> **GOAL OF THE EXERCISE**
Can you pick up the text about the Barbican's steppe-inspired plantings below and keep writing from its final sentence?

> **TEXT SEGMENT**
______
Phacelia campanularia photos by MB Maher
But as we all know, such effects as hillsides blanketed in wildflowers are fleeting. How to push those emotional buttons year-round is the challenge inherent in each of his designs, informed by decades of observation and trial and error. And though he avoids using the word “sustainable,” fearing it signals a deadly earnest and dull approach to planting, such practices are the backbone of his work. He relies on strongly successional, dynamic plantings, as opposed to the static “municipal” kind that he inherited with the Barbican Centre.
The complex known as the Barbican includes 4,000 units of residential housing (Barbican Estates) and an enormous performing arts center, the largest in Europe, all of it spreading over 40 acres. It was built on a site heavily bombed in WWII in the concrete-heavy brutalist style, opening to the public in 1982. All of the plantings at the Barbican are essentially roof gardens, “with car parks, the arts complex, and recreational facilities beneath.”
The well-traveled MB Maher happened to be in London this week, so off he trotted to show me what the Barbican looks like mid-March.
Euphorbia wulfenii prominent in March photos by MB Maher
About a half a dozen years ago a leak occurred at the Barbican, and Dunnett’s technical reputation with green roofs led to a consultation. As his website puts it, “[T]he opportunity arose for completely new plantings to be installed.” This opportunity was not without friction — a year of meetings with tenants and residents was necessary to gain planning approval for this new, naturalistic style.
Soil depths range from just 3 inches at the periphery to 3 feet near building support columns, and for such extreme conditions the model of a steppe ecosystem was the driving inspiration. (From the website: “In nature, steppes or steppe grasslands occur in dry regions with continental climates (hot dry summers, cold winters). Plants are adapted to these harsh conditions. The plantings at The Barbican are not attempting to copy any naturally-occurring steppe grasslands, but are a designed version, using perennials and grasses from steppe regions or dry grasslands and meadows.”)
______
> **INFORMATION SUPPLIED**
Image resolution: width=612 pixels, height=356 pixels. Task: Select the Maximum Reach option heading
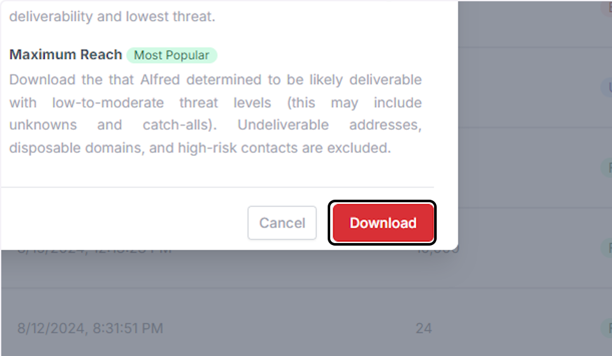click(66, 55)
______
> **THE RESULT**
Tulipa praestans; spring bulb display is monochromatic, naturalistic, not riotous “municipal” color displays but “color eruptions” photos by MB Maher
In keeping with steppe plantings, fertility is kept low, always starting with weed-free soil. Planting is dense to suppress weeds — nine to twelve plants per square meter. Only clump formers are selected; no rhizomatous or stoloniferous plants allowed. Some moderate self-sowing is allowed, e.g. Euphorbia wulfenii. The matrix grass is Sesleria nitida. Wave after wave of complex plantings rise up among the matrix plants throughout the year in a never-ending symphonic display: “I plant in layers so that one set of plants grows up and through the preceding set of plants, leading to that continuous succession.”
Prof. Dunnett’s plantings at the Barbican have achieved a 70% reduction in water use, with a 40% reduction in maintenance. He has carefully tracked the public’s reaction to the radically new plantings, visiting the centre incognito throughout the year to observe impressions. The residents are almost completely enthusiastic and have developed solid volunteer support crews, but there is an old gentleman who lambasts Prof. Dunnett at every opportunity for changing out the old plantings. Change is hard.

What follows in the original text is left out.